Test-Driven Agents: Validating Code Changes Autonomously
The most dangerous moment in an agent's life is right after it modifies code. Did it break something? Did it introduce a bug? The best defense is a test-driven loop: after each edit, the agent runs tests, parses results, and if tests fail, it adapts and retries. This feedback loop is what separates agents that produce code humans must review carefully from agents that produce code that is already validated.
This article covers how to build test-driven agent loops that catch errors early, drive correctness, and give humans confidence in agent output.

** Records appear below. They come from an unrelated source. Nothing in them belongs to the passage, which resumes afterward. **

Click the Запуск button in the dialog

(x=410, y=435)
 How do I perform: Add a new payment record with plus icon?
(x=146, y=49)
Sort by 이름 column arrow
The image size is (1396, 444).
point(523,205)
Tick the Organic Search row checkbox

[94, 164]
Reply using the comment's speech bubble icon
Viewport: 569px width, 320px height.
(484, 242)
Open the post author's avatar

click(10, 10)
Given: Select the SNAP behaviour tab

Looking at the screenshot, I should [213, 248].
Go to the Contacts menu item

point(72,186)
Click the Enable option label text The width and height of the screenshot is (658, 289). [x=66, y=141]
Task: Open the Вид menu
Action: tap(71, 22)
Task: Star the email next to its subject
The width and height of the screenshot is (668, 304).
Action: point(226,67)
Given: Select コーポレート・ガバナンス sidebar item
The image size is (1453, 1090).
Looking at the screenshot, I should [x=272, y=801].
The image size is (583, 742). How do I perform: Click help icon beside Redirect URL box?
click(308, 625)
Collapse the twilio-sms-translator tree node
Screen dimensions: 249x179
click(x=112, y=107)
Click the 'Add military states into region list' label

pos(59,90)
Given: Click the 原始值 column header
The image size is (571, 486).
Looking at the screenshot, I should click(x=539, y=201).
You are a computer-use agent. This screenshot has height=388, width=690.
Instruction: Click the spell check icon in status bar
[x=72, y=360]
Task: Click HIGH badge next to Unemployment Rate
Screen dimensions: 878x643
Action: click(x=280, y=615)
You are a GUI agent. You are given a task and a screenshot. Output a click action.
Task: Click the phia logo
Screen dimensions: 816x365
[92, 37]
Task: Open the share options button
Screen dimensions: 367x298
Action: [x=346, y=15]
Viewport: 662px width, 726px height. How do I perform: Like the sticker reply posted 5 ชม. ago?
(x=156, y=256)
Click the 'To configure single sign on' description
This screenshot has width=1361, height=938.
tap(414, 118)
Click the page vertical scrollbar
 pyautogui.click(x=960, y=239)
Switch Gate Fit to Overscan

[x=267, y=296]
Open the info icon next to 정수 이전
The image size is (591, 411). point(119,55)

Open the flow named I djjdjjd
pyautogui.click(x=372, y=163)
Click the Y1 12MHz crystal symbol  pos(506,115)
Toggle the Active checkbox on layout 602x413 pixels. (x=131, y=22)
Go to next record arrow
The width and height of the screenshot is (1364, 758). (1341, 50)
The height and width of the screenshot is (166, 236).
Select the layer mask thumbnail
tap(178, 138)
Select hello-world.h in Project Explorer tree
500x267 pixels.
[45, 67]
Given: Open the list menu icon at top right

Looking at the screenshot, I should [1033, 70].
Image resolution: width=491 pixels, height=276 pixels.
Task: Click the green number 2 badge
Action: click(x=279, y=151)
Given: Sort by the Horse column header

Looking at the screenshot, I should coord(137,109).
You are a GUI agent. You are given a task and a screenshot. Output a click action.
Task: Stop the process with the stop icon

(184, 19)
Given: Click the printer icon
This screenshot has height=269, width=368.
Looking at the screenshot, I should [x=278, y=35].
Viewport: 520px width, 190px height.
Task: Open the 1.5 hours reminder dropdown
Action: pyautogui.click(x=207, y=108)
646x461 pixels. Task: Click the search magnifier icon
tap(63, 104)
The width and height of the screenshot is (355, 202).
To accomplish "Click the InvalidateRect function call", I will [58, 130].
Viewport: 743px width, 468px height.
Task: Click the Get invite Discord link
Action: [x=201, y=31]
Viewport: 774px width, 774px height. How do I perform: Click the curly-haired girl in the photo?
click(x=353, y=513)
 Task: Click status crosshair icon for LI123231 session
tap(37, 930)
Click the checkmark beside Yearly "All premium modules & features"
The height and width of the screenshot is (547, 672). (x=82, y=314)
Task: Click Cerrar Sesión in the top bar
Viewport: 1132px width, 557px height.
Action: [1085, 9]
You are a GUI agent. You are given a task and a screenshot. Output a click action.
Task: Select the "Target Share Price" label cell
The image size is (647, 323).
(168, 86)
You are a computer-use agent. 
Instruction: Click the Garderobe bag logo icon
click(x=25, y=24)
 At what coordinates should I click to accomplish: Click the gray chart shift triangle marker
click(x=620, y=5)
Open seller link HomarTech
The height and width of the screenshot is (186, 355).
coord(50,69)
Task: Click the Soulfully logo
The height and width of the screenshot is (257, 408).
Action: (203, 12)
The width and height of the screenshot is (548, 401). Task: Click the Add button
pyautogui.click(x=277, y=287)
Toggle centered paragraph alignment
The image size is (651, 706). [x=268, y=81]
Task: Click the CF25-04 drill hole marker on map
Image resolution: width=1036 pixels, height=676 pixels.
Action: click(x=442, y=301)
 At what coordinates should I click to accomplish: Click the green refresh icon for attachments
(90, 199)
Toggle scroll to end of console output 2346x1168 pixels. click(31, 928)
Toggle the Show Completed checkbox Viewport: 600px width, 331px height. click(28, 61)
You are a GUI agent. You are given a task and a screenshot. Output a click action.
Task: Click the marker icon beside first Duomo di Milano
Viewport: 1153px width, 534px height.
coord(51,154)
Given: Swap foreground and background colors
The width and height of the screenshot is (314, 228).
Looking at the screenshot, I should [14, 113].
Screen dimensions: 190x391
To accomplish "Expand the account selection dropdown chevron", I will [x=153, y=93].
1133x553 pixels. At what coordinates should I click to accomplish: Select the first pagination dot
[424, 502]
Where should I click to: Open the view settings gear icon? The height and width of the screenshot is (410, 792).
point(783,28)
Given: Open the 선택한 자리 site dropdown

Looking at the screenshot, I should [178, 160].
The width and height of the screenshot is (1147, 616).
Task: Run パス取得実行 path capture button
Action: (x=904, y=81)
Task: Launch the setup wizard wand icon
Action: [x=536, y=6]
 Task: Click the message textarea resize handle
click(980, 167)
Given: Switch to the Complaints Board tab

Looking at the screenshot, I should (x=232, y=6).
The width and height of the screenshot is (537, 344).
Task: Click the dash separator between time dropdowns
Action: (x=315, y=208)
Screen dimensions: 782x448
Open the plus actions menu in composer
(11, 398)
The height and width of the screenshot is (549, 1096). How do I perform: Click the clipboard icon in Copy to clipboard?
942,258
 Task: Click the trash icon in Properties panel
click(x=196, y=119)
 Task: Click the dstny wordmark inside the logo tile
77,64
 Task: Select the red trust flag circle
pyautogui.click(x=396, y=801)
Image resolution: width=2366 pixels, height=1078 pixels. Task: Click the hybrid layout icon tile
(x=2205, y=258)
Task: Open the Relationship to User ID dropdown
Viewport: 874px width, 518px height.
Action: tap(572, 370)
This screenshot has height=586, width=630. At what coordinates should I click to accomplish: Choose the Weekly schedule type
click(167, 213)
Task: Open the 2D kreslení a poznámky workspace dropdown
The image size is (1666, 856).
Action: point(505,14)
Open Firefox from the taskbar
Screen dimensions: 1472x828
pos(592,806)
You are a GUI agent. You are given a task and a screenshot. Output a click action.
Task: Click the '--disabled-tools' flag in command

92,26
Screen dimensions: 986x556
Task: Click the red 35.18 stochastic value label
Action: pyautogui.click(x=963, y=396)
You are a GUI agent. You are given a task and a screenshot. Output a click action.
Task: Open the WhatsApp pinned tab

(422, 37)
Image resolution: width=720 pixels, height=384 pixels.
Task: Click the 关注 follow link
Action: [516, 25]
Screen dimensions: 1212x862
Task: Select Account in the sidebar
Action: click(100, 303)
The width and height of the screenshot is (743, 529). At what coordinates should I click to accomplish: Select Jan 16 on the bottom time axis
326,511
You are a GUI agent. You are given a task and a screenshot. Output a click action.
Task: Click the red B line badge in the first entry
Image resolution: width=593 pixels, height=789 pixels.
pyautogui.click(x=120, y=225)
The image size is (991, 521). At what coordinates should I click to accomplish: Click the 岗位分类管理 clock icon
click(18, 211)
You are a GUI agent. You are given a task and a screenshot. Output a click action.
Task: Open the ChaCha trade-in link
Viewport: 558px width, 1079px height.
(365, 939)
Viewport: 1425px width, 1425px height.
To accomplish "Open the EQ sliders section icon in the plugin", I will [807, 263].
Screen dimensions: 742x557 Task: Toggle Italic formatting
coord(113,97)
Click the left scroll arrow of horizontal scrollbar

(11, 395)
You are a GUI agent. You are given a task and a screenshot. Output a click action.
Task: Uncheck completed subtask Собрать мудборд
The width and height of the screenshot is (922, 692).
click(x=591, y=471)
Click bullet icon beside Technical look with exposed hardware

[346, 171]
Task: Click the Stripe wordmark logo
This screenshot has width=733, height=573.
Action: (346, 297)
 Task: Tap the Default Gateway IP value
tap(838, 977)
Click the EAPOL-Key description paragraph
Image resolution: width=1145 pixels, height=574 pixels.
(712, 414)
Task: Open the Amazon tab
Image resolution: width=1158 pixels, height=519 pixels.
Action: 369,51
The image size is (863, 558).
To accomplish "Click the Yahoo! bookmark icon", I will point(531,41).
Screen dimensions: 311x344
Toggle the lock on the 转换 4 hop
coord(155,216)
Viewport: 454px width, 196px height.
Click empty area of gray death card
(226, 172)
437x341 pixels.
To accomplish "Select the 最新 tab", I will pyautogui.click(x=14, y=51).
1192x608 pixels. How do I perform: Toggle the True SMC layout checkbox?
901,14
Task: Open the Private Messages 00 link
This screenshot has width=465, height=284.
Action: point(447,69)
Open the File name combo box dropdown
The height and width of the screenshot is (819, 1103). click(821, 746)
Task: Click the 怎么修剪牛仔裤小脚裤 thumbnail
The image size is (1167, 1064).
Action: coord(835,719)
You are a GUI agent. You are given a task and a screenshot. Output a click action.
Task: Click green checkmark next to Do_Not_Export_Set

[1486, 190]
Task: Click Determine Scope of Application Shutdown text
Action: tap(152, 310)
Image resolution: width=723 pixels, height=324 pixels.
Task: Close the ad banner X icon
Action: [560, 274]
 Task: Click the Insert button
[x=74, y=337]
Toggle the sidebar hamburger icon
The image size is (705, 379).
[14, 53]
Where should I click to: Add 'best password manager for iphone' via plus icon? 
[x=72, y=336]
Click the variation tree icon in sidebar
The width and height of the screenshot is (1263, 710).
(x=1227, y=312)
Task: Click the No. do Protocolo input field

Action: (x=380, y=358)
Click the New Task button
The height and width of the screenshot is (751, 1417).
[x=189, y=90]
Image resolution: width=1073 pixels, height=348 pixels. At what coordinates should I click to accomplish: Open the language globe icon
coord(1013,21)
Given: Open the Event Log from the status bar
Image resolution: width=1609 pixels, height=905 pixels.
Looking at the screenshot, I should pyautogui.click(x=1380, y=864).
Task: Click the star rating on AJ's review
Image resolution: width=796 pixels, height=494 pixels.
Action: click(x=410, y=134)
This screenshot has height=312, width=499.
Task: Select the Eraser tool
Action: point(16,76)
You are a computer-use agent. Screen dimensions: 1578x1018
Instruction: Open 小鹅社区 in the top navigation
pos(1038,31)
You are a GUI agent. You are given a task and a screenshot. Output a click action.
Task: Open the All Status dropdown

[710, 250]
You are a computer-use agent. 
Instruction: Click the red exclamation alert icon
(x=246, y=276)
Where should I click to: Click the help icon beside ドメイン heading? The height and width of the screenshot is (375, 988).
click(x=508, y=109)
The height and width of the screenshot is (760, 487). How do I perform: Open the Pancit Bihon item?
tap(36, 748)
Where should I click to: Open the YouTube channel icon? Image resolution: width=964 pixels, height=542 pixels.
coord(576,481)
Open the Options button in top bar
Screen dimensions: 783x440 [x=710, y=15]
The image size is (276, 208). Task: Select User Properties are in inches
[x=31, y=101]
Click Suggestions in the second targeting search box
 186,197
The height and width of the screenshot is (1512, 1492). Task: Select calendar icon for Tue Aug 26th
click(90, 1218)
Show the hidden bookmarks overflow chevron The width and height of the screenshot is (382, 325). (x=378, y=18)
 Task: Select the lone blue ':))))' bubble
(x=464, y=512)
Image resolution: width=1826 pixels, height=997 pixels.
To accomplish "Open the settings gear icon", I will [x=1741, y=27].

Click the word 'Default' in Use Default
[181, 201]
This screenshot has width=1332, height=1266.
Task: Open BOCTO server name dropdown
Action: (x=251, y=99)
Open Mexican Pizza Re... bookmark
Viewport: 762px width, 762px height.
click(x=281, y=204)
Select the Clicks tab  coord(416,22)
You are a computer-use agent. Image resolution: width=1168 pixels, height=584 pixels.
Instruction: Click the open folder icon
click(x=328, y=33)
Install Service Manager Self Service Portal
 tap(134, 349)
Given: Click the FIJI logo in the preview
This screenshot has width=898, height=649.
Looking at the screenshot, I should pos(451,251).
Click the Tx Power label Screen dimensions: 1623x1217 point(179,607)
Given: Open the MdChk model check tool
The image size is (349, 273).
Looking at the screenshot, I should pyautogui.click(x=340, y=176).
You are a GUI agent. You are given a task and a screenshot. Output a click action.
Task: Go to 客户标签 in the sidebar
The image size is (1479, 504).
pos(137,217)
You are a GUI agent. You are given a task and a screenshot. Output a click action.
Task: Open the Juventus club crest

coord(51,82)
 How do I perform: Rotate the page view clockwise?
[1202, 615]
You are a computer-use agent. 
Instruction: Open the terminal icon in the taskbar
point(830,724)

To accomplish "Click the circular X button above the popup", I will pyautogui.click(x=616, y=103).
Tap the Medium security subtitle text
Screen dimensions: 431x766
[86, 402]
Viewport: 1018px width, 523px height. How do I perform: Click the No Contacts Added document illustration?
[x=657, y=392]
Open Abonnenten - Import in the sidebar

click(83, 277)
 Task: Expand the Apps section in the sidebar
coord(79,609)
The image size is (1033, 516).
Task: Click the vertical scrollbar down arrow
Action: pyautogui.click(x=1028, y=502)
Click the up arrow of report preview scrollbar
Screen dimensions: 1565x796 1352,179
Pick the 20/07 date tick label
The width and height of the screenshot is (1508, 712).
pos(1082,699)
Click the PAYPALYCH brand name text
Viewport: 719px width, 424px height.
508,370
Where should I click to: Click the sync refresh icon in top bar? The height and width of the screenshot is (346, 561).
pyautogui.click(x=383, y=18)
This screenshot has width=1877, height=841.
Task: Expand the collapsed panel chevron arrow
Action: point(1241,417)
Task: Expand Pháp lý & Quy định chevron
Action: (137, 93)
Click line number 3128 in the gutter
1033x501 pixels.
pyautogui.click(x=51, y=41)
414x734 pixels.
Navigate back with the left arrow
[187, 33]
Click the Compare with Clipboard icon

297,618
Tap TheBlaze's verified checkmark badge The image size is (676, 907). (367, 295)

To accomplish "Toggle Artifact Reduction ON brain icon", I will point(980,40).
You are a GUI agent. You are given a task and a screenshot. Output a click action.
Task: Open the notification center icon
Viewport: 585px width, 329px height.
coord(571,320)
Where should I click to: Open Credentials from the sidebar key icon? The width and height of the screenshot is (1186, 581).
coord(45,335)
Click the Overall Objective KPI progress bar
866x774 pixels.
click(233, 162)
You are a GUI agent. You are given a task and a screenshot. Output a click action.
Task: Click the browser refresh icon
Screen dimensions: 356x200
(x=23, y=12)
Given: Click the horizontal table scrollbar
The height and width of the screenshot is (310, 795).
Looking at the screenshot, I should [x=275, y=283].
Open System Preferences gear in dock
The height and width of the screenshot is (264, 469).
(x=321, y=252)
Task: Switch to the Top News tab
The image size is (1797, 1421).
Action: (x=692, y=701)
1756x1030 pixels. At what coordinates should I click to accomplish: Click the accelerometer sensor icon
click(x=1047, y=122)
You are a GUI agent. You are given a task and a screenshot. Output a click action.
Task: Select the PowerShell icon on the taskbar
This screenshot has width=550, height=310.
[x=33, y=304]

The Agent Test Loop: 4-Step Cycle
A robust agent operates in this cycle:
1. Plan: understand the task and existing tests
2. Modify: edit code (1–5 changes)
3. Validate: run tests immediately
4. Adapt or Complete: if tests pass, done; if fail, loop back to step 2
The loop terminates when tests pass or after N retries (default 3–5). This approach is inspired by test-driven development (TDD) but run at agent speed.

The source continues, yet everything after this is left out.